Julieta está morta - pt. 2

[...]
-Tem certeza que não pode entrar com filmadora? Nem eles tem um lugar pra guardar?
-Se desse eu não teria voltado pra guarda-la no meu carro, Deus, cheguei aqui tão cedo pra não perder um só minuto desse show, comprei carga nova pra danada e justamente por causa dela vim parar neste fim de mundo - respondi, gesticulando para a placa "60 minutos apx. a partir daqui", ao que minha interlocutora sorriu e disse: "ah, mas todo show atrasa", coisa que eu já sabia, mas quase todo mundo ia estar minha frente, placas e mais placas, homens carregando mulheres nos ombros... enfim. Sorri de volta pra ela, mas sua expressão já estava ilegível.

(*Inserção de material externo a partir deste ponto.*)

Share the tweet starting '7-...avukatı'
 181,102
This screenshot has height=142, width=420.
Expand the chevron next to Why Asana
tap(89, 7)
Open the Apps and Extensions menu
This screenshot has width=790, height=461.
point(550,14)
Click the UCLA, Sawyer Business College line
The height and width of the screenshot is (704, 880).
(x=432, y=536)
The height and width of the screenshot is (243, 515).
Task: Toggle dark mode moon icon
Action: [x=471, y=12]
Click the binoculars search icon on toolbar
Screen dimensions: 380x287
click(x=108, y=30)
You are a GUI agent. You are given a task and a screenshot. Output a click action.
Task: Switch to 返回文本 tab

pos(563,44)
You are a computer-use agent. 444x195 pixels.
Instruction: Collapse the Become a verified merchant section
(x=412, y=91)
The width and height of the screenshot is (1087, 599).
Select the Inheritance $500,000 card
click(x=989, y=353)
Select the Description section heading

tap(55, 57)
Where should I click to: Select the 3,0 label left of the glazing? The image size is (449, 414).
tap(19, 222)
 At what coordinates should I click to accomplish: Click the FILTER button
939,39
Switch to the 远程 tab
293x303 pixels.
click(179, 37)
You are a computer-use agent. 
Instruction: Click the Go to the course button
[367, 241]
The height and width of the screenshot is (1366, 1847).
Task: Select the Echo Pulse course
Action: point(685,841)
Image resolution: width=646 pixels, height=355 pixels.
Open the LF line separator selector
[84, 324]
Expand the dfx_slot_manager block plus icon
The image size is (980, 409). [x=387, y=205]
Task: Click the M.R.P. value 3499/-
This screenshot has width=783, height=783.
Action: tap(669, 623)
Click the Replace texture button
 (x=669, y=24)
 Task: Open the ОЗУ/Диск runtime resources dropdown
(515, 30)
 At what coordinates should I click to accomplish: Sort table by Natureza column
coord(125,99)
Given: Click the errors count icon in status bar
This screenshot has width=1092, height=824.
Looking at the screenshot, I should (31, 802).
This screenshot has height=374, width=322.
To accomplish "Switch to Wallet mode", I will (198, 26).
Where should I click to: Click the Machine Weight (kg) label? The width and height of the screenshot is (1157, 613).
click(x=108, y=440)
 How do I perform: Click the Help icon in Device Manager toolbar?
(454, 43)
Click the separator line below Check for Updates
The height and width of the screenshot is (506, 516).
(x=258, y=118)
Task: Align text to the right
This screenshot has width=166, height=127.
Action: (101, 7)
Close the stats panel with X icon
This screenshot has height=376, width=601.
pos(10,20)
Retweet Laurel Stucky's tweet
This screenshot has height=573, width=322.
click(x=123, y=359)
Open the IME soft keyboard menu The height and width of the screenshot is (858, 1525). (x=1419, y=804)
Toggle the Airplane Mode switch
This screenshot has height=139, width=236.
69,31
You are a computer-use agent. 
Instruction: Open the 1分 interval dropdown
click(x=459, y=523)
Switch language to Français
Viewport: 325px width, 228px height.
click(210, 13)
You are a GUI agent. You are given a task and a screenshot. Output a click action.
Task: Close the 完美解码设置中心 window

-Acho que vou ligar pra ver se um dos meus filhos está aqui perto. - Filhos? Estava tão escuro que nem teve ânimo pra prestar atenção na idade da mulher. Droga, não é como se eu já estivesse ficando afim dela, mas se lerem meus textos, parecerá até que estava falando dela. Ela era aquilo tudo e, quem sabe?, ainda mais. Quer dizer... ela tinha uma energia, hmm, apenas dela. Não era forte e definida nem cinza e incoerente. Não era o ponto de encontro entre duas linhas, não era equilíbrio, desequilíbrio. Talvez o diferente dela fosse um "super-nada". E talvez a atração que ela exercia sobre mim era a do pleno desconhecido.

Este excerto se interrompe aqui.